Qdrant Cloud uses provisioned RAM-hours at roughly $0.014/GB-hour plus $0.06/GB-month durable storage. Minimum cluster is 4GB. Reads and writes are bundled into the cluster capacity, so very high QPS may force you to a larger tier than RAM alone would suggest.
Weaviate Cloud Standard is priced as ~$0.095 per 1K vector-dimension-units per month with a $295 floor at the entry tier. Sandbox is free for 14-day demos but data wipes on expiry — use it for spikes, not production.

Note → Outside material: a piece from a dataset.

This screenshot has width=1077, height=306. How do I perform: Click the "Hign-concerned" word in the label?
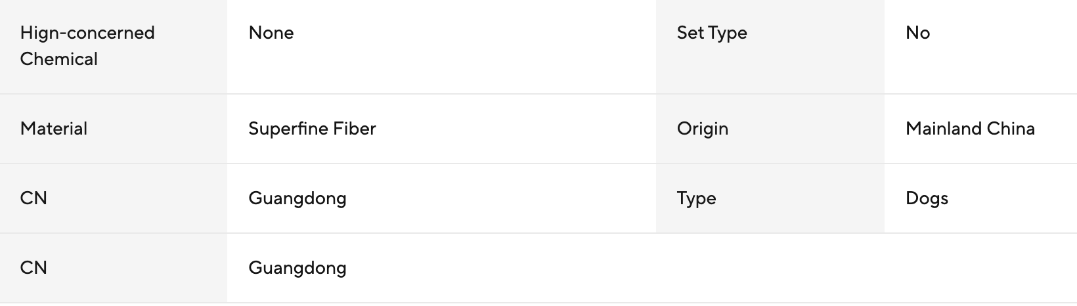[87, 33]
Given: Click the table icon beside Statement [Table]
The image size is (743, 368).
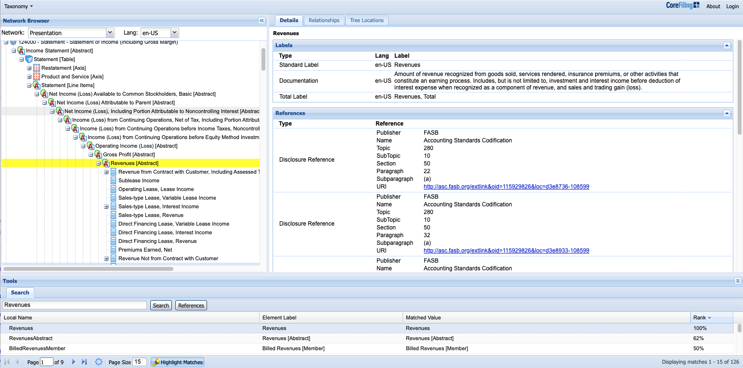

pgvector on Hetzner CCX picks the smallest CCX tier whose RAM exceeds your working set + 2GB OS overhead. CCX13 (8GB) ~$15, CCX23 (16GB) ~$30, CCX33 (32GB) ~$60, CCX43 (64GB) ~$120, CCX53 (128GB) ~$240. We add $5/mo for the backup volume. Past 32GB working set, sharding usually beats vertical scale.
What is excluded: embedding API cost (separate budget — text-embedding-3-small is ~$0.02 per 1M tokens), egress (some clouds bill $0.09/GB out), HA replicas, and the labour to set up monitoring on self-hosted. Realistic production bills run 30-50% higher than the calculator quote.
FAQ
- Three things move the bill outside the model: region (US-East is ~30% cheaper than EU on most SaaS), committed-use discounts (Pinecone 1-year prepay shaves ~20%), and traffic burst behaviour (a few daily spikes push serverless way past the average QPS we use).